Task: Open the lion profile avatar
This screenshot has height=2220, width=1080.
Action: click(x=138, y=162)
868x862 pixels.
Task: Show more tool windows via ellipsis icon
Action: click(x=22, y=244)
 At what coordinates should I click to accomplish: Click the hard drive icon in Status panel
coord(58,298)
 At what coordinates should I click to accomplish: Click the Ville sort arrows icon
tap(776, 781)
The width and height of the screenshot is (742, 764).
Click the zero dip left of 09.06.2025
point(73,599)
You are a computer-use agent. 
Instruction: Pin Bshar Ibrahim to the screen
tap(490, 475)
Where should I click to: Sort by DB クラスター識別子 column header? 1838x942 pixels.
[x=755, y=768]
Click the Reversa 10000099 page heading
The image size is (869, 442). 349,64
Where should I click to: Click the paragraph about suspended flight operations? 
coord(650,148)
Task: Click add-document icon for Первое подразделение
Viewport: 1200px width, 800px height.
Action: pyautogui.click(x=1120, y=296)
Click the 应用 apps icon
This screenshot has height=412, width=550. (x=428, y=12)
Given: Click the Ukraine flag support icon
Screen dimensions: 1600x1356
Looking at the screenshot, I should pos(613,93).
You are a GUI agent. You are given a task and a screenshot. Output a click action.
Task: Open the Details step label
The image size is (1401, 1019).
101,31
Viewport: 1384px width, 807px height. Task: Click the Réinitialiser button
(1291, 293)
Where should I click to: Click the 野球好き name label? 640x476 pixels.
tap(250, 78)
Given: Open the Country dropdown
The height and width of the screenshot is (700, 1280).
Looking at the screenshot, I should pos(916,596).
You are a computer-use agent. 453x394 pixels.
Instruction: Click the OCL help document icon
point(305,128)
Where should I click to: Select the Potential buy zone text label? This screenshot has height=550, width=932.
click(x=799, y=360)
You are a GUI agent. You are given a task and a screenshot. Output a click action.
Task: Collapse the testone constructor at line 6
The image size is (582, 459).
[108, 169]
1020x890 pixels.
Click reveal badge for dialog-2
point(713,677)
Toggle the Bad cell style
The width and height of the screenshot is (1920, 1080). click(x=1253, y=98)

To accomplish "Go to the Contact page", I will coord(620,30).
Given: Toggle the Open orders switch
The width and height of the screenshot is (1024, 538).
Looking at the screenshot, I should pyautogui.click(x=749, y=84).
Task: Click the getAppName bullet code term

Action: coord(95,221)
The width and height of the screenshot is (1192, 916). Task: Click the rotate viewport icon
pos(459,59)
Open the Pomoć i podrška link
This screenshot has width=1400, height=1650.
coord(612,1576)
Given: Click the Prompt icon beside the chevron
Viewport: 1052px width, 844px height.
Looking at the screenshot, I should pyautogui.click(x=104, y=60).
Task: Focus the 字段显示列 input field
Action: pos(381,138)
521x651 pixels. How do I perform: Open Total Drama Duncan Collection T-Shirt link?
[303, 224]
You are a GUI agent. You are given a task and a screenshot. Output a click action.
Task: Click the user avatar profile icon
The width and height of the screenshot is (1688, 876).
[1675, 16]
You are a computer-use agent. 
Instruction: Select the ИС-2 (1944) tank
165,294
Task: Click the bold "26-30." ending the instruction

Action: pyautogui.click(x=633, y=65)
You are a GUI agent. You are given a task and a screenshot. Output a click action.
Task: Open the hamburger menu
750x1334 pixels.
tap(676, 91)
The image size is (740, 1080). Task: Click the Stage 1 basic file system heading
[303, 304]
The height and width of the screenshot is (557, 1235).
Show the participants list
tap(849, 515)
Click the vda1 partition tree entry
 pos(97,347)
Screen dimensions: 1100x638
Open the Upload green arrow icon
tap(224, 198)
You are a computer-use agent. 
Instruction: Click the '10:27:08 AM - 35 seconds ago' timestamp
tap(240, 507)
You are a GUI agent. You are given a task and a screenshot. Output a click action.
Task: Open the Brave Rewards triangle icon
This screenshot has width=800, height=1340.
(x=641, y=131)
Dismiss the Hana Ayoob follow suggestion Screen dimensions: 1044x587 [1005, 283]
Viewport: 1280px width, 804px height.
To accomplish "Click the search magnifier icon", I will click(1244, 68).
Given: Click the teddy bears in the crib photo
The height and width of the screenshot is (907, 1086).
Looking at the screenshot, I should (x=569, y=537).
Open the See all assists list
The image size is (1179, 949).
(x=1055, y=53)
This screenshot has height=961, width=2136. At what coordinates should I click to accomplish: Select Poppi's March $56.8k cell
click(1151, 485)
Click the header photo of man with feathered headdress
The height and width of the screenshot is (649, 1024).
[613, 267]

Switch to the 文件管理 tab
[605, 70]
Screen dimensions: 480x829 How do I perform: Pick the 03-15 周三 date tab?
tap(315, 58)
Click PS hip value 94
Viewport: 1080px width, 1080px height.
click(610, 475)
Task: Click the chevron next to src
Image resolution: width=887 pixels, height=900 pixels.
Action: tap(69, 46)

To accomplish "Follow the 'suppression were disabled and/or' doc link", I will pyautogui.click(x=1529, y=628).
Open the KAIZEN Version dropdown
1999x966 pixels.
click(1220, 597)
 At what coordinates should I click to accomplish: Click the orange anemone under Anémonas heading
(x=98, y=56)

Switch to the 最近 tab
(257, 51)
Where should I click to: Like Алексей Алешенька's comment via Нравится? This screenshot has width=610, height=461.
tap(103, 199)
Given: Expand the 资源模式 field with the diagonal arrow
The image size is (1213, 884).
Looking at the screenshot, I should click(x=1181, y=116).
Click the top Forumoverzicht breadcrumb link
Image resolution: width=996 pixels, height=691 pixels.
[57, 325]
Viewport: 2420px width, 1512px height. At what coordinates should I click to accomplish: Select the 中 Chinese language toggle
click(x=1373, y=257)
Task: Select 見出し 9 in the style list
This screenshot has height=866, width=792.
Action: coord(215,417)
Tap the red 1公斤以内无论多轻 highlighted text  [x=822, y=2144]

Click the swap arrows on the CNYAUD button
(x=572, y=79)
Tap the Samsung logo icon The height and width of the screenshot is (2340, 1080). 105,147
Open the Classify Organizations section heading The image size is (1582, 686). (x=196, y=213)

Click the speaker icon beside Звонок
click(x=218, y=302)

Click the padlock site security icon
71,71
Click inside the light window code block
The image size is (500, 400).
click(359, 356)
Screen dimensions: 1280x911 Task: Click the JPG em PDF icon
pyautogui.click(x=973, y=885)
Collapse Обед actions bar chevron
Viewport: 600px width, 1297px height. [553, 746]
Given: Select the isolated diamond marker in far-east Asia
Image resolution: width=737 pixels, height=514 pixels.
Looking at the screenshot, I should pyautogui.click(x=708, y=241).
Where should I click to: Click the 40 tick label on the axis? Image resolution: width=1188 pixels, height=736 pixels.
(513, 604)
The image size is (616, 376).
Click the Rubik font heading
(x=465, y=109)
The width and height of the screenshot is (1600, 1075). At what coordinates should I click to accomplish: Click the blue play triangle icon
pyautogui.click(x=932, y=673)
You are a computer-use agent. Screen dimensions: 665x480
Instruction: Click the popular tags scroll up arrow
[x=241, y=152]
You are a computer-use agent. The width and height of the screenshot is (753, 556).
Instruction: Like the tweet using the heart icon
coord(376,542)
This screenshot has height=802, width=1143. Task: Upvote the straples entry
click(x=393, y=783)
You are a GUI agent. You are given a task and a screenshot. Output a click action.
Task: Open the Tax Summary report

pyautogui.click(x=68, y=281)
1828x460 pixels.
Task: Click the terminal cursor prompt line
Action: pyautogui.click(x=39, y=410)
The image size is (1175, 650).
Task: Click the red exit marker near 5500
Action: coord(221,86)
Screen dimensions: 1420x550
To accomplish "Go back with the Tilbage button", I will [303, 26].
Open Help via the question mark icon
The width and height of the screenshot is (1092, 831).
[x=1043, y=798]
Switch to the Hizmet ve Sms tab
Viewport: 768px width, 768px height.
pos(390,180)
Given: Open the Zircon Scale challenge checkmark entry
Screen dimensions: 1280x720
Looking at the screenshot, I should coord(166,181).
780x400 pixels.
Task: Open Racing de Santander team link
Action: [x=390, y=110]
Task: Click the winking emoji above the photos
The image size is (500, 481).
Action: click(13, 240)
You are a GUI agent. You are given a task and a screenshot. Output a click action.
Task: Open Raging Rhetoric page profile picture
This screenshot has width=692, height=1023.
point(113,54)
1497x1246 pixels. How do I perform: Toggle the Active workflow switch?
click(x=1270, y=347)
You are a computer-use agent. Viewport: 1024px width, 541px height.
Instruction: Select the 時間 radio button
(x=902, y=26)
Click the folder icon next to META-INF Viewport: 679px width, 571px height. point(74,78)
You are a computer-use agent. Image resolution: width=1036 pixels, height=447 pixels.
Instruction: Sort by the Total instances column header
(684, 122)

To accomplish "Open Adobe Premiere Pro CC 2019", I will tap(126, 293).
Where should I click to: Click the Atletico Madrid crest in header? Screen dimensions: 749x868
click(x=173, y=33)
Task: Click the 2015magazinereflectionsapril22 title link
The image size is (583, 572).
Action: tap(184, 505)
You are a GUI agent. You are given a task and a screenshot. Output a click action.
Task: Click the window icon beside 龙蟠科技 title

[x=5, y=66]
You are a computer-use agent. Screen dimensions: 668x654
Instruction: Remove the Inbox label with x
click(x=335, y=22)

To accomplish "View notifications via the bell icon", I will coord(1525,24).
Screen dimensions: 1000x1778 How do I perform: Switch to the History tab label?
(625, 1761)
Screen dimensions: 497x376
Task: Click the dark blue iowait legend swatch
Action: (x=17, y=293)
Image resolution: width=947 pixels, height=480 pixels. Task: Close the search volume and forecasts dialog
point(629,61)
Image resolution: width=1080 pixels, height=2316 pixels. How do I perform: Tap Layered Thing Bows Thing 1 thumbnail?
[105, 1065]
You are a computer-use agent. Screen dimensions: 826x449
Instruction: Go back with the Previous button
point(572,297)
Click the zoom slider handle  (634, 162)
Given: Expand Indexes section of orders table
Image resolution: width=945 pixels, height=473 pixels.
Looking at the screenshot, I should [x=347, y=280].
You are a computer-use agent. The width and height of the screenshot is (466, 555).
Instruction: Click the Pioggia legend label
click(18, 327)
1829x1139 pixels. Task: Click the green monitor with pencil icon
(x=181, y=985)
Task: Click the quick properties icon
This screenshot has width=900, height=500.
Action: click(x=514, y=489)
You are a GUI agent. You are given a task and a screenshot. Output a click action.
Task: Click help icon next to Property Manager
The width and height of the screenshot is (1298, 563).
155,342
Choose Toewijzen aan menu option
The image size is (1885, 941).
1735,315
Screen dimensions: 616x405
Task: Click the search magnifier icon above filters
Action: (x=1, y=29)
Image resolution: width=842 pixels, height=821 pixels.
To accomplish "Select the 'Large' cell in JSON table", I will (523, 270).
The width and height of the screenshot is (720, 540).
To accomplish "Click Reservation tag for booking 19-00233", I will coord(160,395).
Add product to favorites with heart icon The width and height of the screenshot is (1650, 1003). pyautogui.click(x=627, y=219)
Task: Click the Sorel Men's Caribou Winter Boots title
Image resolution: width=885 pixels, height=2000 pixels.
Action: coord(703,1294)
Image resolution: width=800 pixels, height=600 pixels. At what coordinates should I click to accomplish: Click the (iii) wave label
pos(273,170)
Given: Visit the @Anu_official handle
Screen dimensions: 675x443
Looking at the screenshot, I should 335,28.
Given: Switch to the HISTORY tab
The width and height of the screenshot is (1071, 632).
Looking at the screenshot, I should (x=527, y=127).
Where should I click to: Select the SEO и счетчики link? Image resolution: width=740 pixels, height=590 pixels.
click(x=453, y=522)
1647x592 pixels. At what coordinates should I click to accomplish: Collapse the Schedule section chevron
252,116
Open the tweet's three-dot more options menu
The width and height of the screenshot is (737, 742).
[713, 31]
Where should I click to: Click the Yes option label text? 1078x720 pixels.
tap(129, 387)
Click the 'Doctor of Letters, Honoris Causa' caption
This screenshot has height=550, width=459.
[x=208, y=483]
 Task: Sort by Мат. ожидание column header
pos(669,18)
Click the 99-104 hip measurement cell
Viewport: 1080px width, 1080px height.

→ **TASK PROMPT**
Line count for the string "orders": work it out from the records above and reply with the number alone.

→ **EXERCISE ANSWER**
2